What you are asked to do
Among the entries below, how many lines contain the string "agent"? Only the number is wanted.

Exercise data
--- START ---
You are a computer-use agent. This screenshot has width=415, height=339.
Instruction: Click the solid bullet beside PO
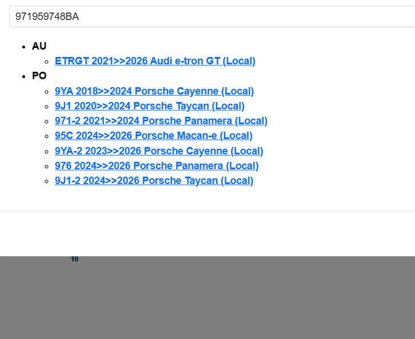23,76
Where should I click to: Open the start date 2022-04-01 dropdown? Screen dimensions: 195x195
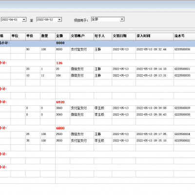coord(24,20)
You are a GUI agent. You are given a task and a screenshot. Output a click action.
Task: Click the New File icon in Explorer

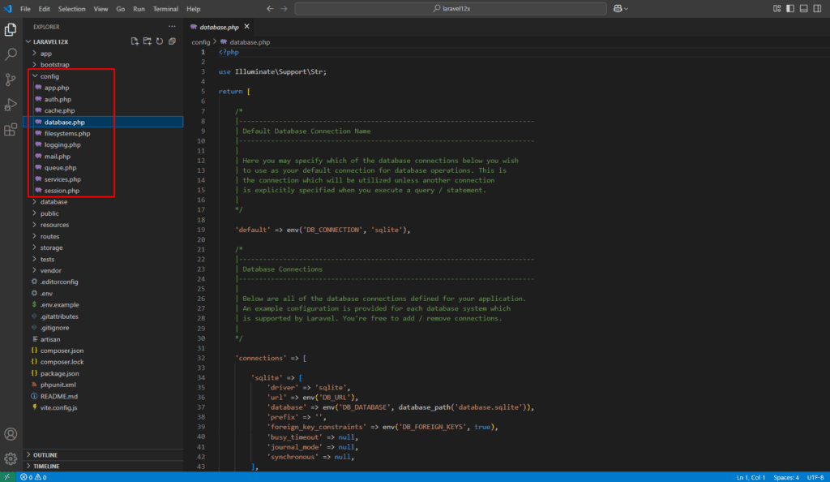click(x=135, y=41)
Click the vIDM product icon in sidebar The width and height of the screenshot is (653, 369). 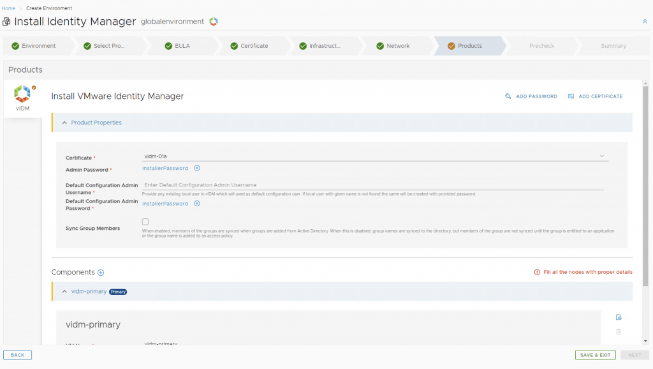(x=22, y=97)
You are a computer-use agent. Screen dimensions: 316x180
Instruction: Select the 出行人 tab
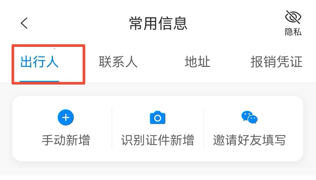tap(40, 62)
--- END ---
Exercise response
3